* **Trecho**:
+++

Mas como o título da nossa entrevista sugere, os problemas que enfrentamos hoje não começaram na semana ou no mês passado, nem foram exclusivamente causados por Bolsonaro. Ao longo da conversa, o entrevistado vai tentando nos explicar a importância da percepção histórica de como se construiu uma espécie de cultura política brasileira pós-88, completamente alheia às reais necessidades da população, e que de certa maneira espetaculariza alguns fatos políticos, enquanto outros vão passando como boiada.

“Fala-se em vitória ao derrubar o voto impresso enquanto no mundo do trabalho voltamos à semiescravidão. É um horror. Também não podemos esquecer que há uma grande ilusão legalista - é a má infinitude da esquerda. Nossa esquerda de maneira geral ainda não aprendeu a lição de que o paradigma da modernização atrasada acabou junto com o colapso da própria modernização. Enquanto a gente não compreender isso, também não vamos entender por que várias regiões do planeta são dominadas por uma economia não oficial como as drogas e a prostituição. A pornografia se tornou uma indústria pesada e após a crise de 2008 o PIB de um país como a Itália já era dominado por esse comércio. O que vemos hoje é a escalada dos senhores da guerra e da naturalização das milícias”, analisou.

+++

* **Conjunto de tarefas**:
1/ Transcreva do trecho a parte que começa com as palavras que contêm "Mas como o título" e termina com "passando como boiada.".
2/ Segundo o trecho, ao que voltamos no mundo do trabalho?
A listagem vem de uma fonte diferente.

* **Dados brutos**:
+++

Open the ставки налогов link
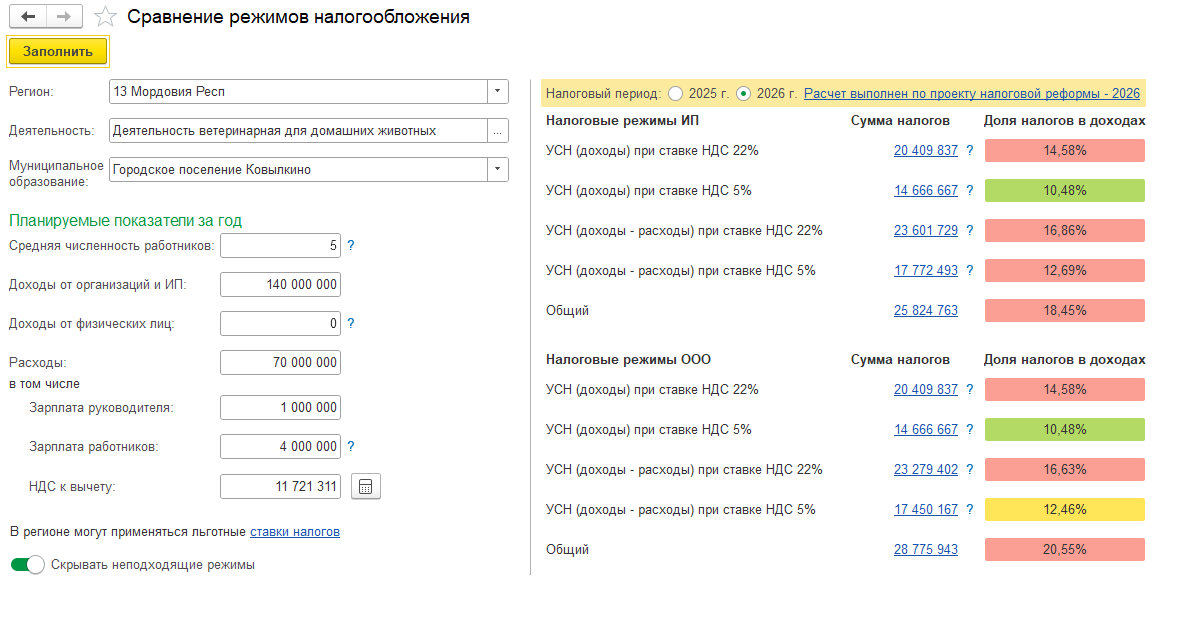 pyautogui.click(x=294, y=532)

+++

* **Respostas do exercício**:
1/
Mas como o título da nossa entrevista sugere, os problemas que enfrentamos hoje não começaram na semana ou no mês passado, nem foram exclusivamente causados por Bolsonaro. Ao longo da conversa, o entrevistado vai tentando nos explicar a importância da percepção histórica de como se construiu uma espécie de cultura política brasileira pós-88, completamente alheia às reais necessidades da população, e que de certa maneira espetaculariza alguns fatos políticos, enquanto outros vão passando como boiada.

2/ À semiescravidão.